Darauf aufbauend werden weitere religiöse und kulturelle Themen aus dem Alltag der jüdischen Landgemeinden herausgegriffen und präsentiert. In diesem Zusammenhang werden u. a. das rituelle Tauchbaden, die Ausstattung jüdischer Haushalte im Vergleich zur bäuerlichen Stube, das Leben und Wirken von Rabbinern auf dem Land, die Speisegesetze und ihre Bedeutung für das Alltagsleben oder die Tora als liturgischer Kern des Judentums thematisiert.
Fachliche und gestalterische Impulse zur Konzeption und Umsetzung der Dauerausstellung geben Expertinnen und Experten aus entsprechenden Einrichtungen, etwa den Jüdischen Museen aus der Umgebung oder der Landesstelle für die nichtstaatlichen Museen in Bayern.
Bautagebuch Synagoge aus Allersheim
Biographien zur Synagoge aus Allersheim
Das Jahr 2020 markiert den Beginn des Wiederaufbaus der Synagoge aus Allersheim im Fränkischen Freilandmuseum. An dieser Stelle berichtet unser wissenschaftlicher Volontär Jonas Blum im zweiwöchentlichen Rhythmus über die Mitglieder der Jüdischen Gemeinde Allersheims sowie deren Nachkommen. Es kann sich dabei sowohl um jüdische Menschen handeln, die selbst in Allersheim geboren wurden oder gelebt haben als auch um deren Nachkommen. Dadurch bietet sich die Möglichkeit, nicht nur Einblicke in die Nutzungszeit der Synagoge zu erhalten, sondern auch zu verfolgen, welchen Weg die jüdischen Familien Allersheims von dort aus genommen haben. Die Wiedereröffnung der Synagoge wird nicht vor 2022 erfolgen. Die hier zugänglich gemachten Biografien stellen immer nur den aktuellen Forschungsstand dar. Es ist gut möglich, dass es uns im Laufe der Zeit gelingt, noch mehr über einige der Personen zu erfahren. Das Fränkische Freilandmuseum hat in einer umfangreichen Recherche über 1000 solcher biografischer Skizzen zusammengetragen, die ein Rückgrat der kommenden Dauerausstellung in der Synagoge Allersheim bilden werden.

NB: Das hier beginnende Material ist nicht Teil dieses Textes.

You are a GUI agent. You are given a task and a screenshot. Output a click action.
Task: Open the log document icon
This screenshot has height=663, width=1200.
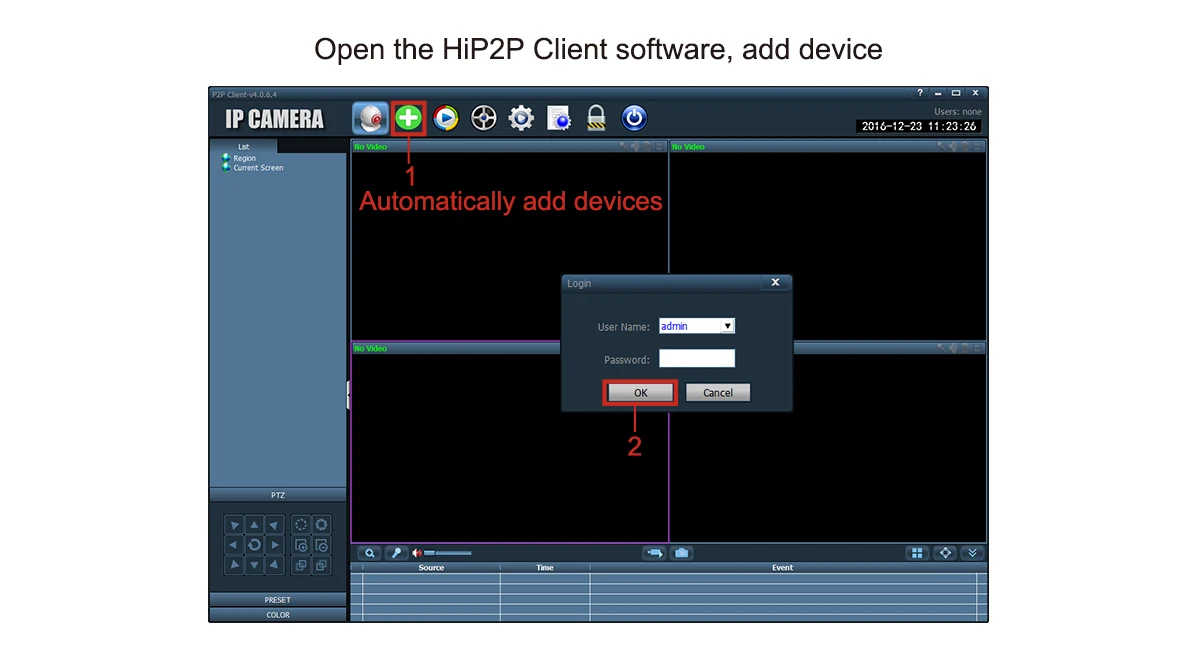click(559, 119)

The year 2020 marks the beginning of the reconstruction of the Allersheim Synagogue within the Franconian Open Air Museum. On this site our researcher Jonas Blum will present one selected biography of members of the Jewish community of Allersheim as well as their descendants every two weeks. The presented can be both Jewish persons who were born or lived in Allersheim or their descendants. This creates an opportunity to not only gain insights into the time of use of the Synagogue but also learn, which paths the Jewish families of Allersheim took from there. The official opening of the Synagogue will not take place before 2022. The biographies presented here are never more than the current state of research. It is well possible that we are able to complete some of them further within the following months and years. The museum is currently performing research on more than 1200 of these biographies that will be one backbone of the permanent exhibition within the Synagogue.